Reviews Credibility Test (RCT)
Admittedly, fraudulent reviews will slip through the cracks despite the best efforts for hotel review sites. That’s what makes it hard to measure. But the real question is what can we measure that would give us a real feel of the overall credibility of the system? something that we can measure accurately.
So let’s try this simple test on movie reviews. Let’s say that I don’t know if I should trust reviews written about ‘The Dark Night’ on this new site but then i found that the site rated\ranked given to the movie matched my expectations as I’ve seen the movie before. Let’s also say that this is consistently happening across all movies I’ve seen recently. Well, that sounds like a credible source that I could use for recommendations before watching my next movie. Now if I tell you that the rankings are based on user reviews only. Well, that is an indication that reviews are also credible. Notice that I did not say there are no fraud because that assertion is hard to make without reasonable doubt. This simple thought process applied to hotel reviews will yield the same result.

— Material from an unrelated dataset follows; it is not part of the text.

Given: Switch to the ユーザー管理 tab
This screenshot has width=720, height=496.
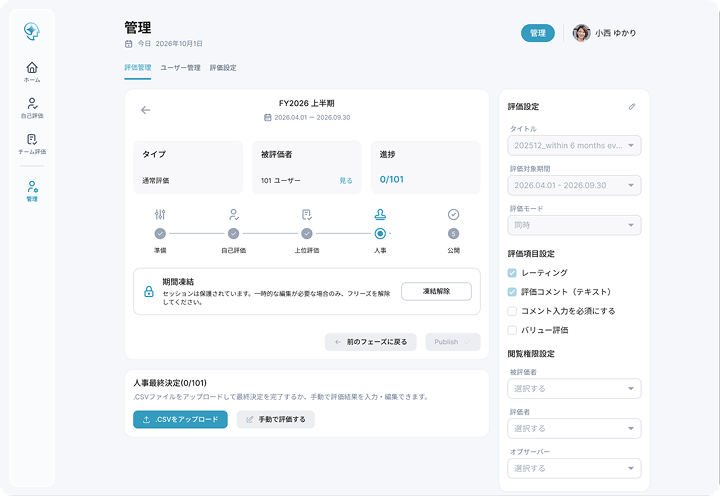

This simple test tells us at a glance whether a source is credible or not. If the results are way off then we should dig deeper. Put another way, before we debate fake reviews let’s first find those cases where a mediocre hotel made it to the top of the ranking list in a big city; or a bad movie became a blockbuster; or a terrible song at the top of billboards. This test is measurable and easy.
To me, this is really the catalyst of this debate. A question I always ask in forums and on blogs. To no one surprise; nobody was able to show a single example of bad hotel on top of the rankings. Yet, the debate continues…
Challenge UGC, if you can
In a sign of times, Microsoft discontinued its Encarta product citing the popularity of Wikipedia. That’s a wise decision. I don’t recall using Encarta in years. But what’s so interesting here is that Microsoft did not poke holes on Wikipedia and its open model. It is a losing battle.
The lessons from Encarta are not realized in the hotel reviews space yet. The marketing machines of companies with professionally written reviews are kicking on all the tires taking shots against user generated content review sites. That’s not a surprise. In fact, it is the only way to fight the growing popularity of UGC. The question though is: does it work? Well, ask Microsoft!
If you read this far, you probably have something to say about all this and I am interested to know what you think. Do you think you can rely on the review credibility test (RCT) to get a feel of how trustworthy a review site is?